“Blue Amber” di Jie Zhou

di Laura Menesini

La domanda che si pone la protagonista è “quanto vale la vita di un uomo?” perché suo marito, morto a 32 anni davanti ai suoi occhi, travolto da un’auto mentre attraversava la strada con l’amato cagnolino, è stato risarcito dalla ricca signora che l’ha investito con una somma irrisoria, se paragonata alle ore che l’uomo ha vissuto. E così Lotus, la protagonista, fa i conti migliaia di volte e non le torna che ogni ora della vita di suo marito valesse così poco e lei, sempre sottomessa, sempre con gli occhi bassi, scelta dalla suocera come moglie per il figlio, suocera che poi l’ha sempre trattata male perché non le dava un nipote, lei stessa medita vendetta sociale. Lavora come cameriera in una ricca casa, in una città sopraffatta dal cemento e dall’inquinamento, dove le differenze di censo sono notevolissime e intanto fa con ripetitività ossessiva i suoi conti e non le tornano e si scinde tra la vita di ieri, l’oggi e il sogno.

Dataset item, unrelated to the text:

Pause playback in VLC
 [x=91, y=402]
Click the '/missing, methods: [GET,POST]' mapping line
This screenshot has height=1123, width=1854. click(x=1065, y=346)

Questi diversi piani sono anche raffigurati nelle immagini – bellissime – sfumate e piene di riflessi a indicare che non si è solo uno, ma tanti “nessuno e centomila” specialmente quando il mondo ci è crollato addosso come è successo a Lotus.

Il cagnolino è il suo “figlio” e la tragedia e al tempo stesso la catarsi avverrà proprio nel momento della morte dell’animale, quel piccolo cagnolino bianco che continuava a stare in mezzo alla strada, là dove era stato travolto e ucciso il padrone e dove verrà investito lui stesso.

A questo punto esplode la rabbia e il dolore e quelle lacrime, che non erano mai state versate per la perdita della suocera e del marito o per la sua vita così disastrata, ora sgorgheranno, mentre i diversi piani si saranno ricomposti in un tutto unico e la donna potrà finalmente guardare dritto davanti a sé e fissare la macchina da presa.

Film molto bello, un po’ lento secondo la tradizione orientale, ma coinvolgente e pieno di pathos. La fotografia poi è speciale!

BLUE AMBER

di Jie Zhou con Wang Zhener, Lu Yulai, Geng Le, Zhang Yao, Wang Caiping. Genere Drammatico – Cina, 2018, durata: 97 min.